— Data to process —
## begin

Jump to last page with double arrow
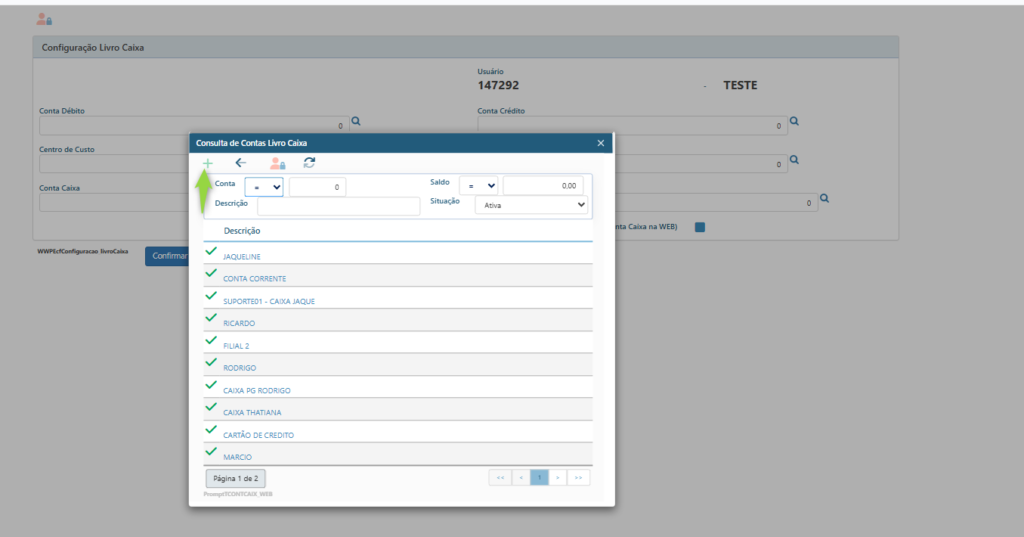This screenshot has width=1024, height=537. pos(578,478)
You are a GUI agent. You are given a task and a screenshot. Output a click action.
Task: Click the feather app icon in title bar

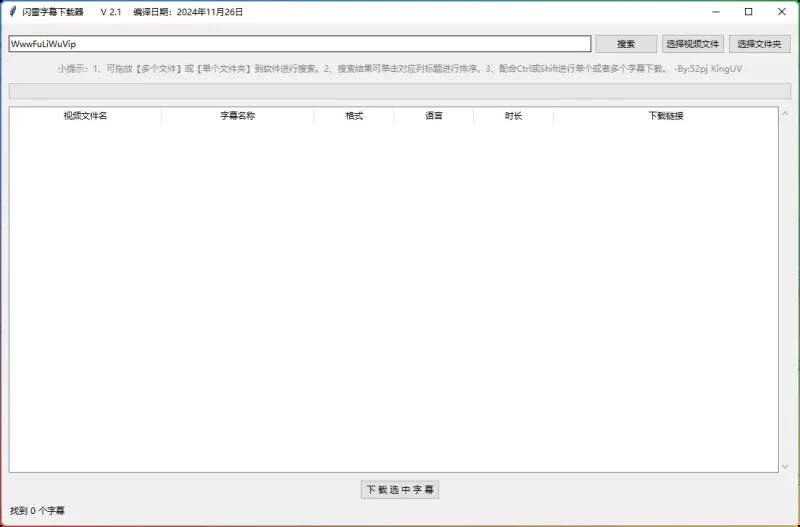click(13, 12)
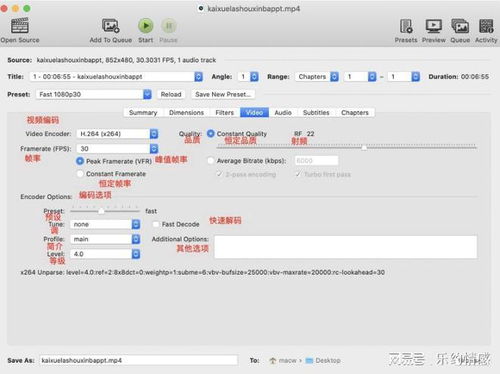The image size is (500, 374).
Task: Click the RF quality slider handle
Action: pyautogui.click(x=364, y=147)
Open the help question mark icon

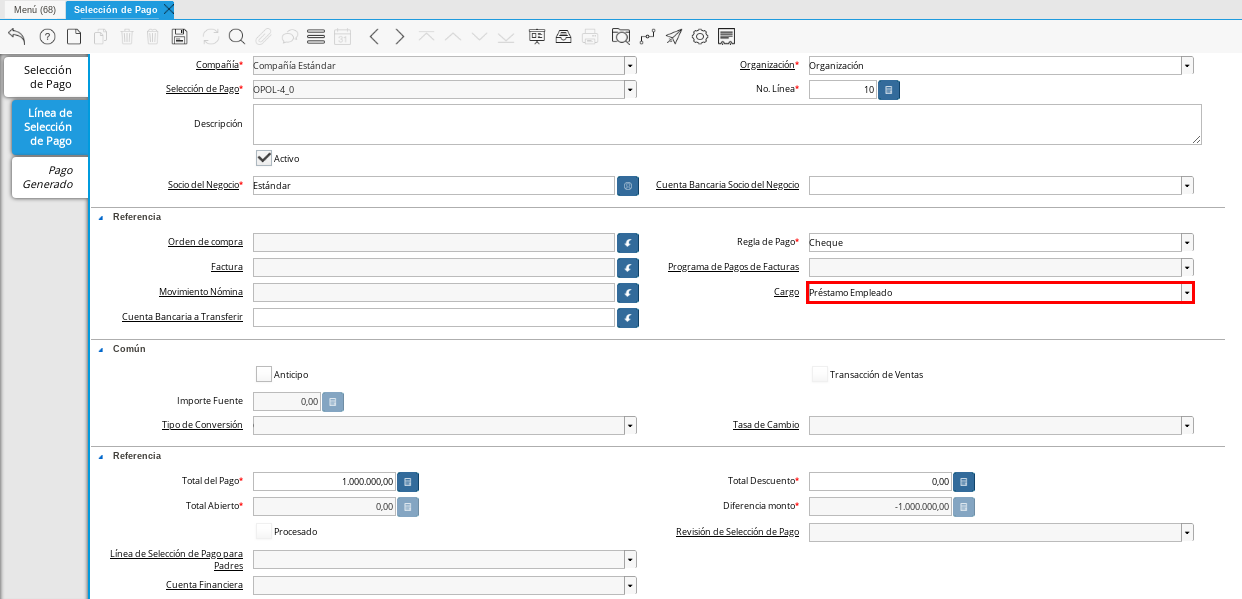47,37
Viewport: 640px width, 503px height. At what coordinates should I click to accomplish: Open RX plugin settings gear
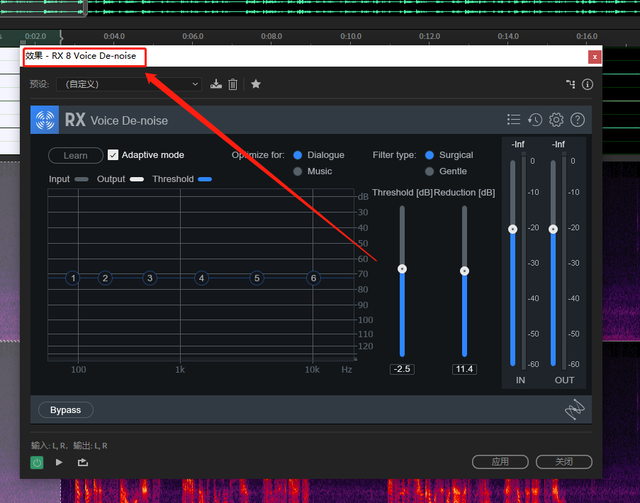[x=556, y=120]
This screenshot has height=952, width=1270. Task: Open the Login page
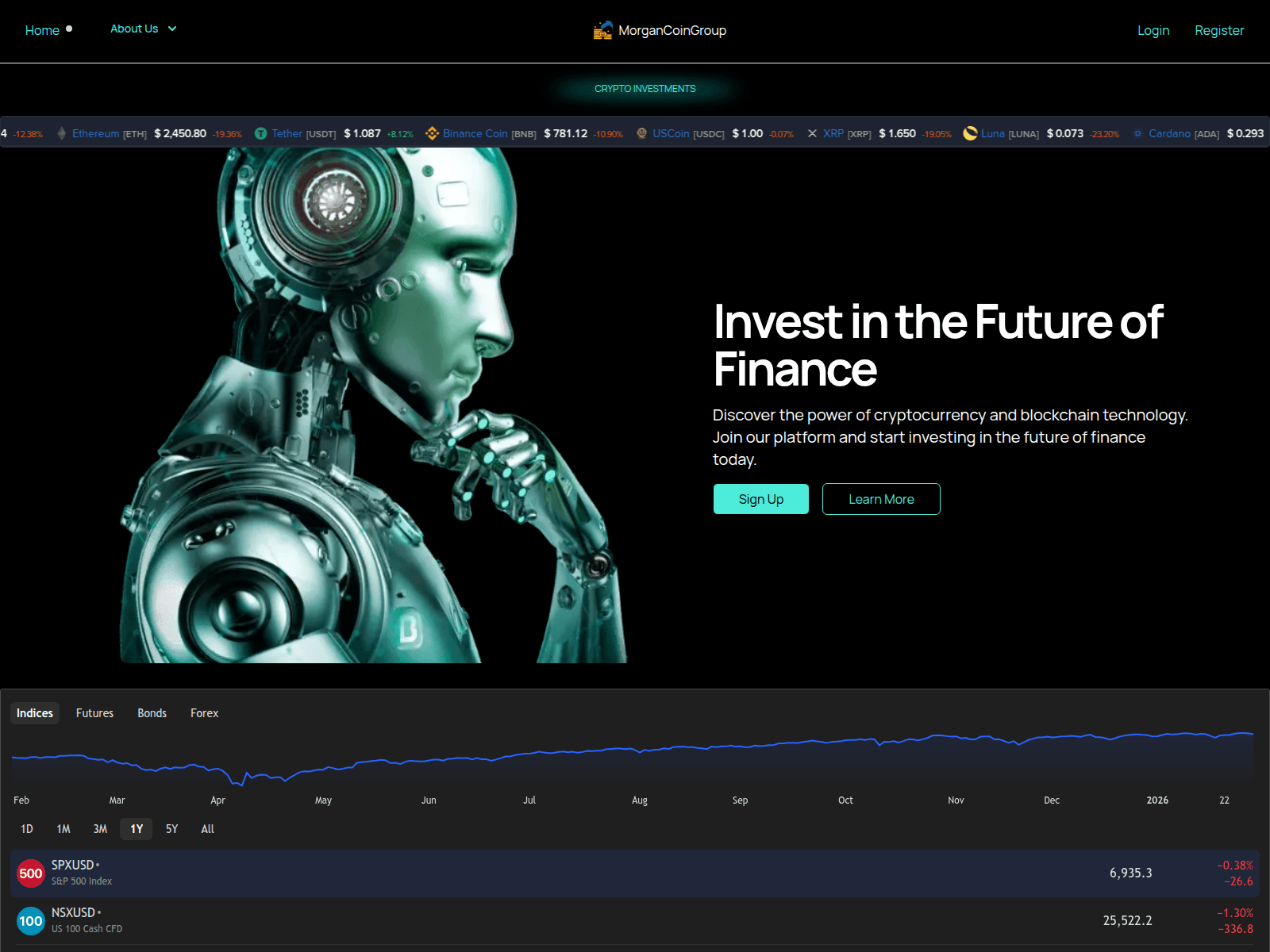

## end

— What you should do —
Update the rows above by replacing "icon" with "button" everywhere, leaving everything else unchanged. Leave the pictures out of your answer.

— Output below —
Jump to last page with double arrow
This screenshot has width=1024, height=537. pos(578,478)
You are a GUI agent. You are given a task and a screenshot. Output a click action.
Task: Click the feather app button in title bar

click(13, 12)
The image size is (500, 374).
Task: Click the RF quality slider handle
Action: pyautogui.click(x=364, y=147)
Open the help question mark button

47,37
Viewport: 640px width, 503px height. At what coordinates should I click to accomplish: Open RX plugin settings gear
[x=556, y=120]
This screenshot has height=952, width=1270. Task: Open the Login page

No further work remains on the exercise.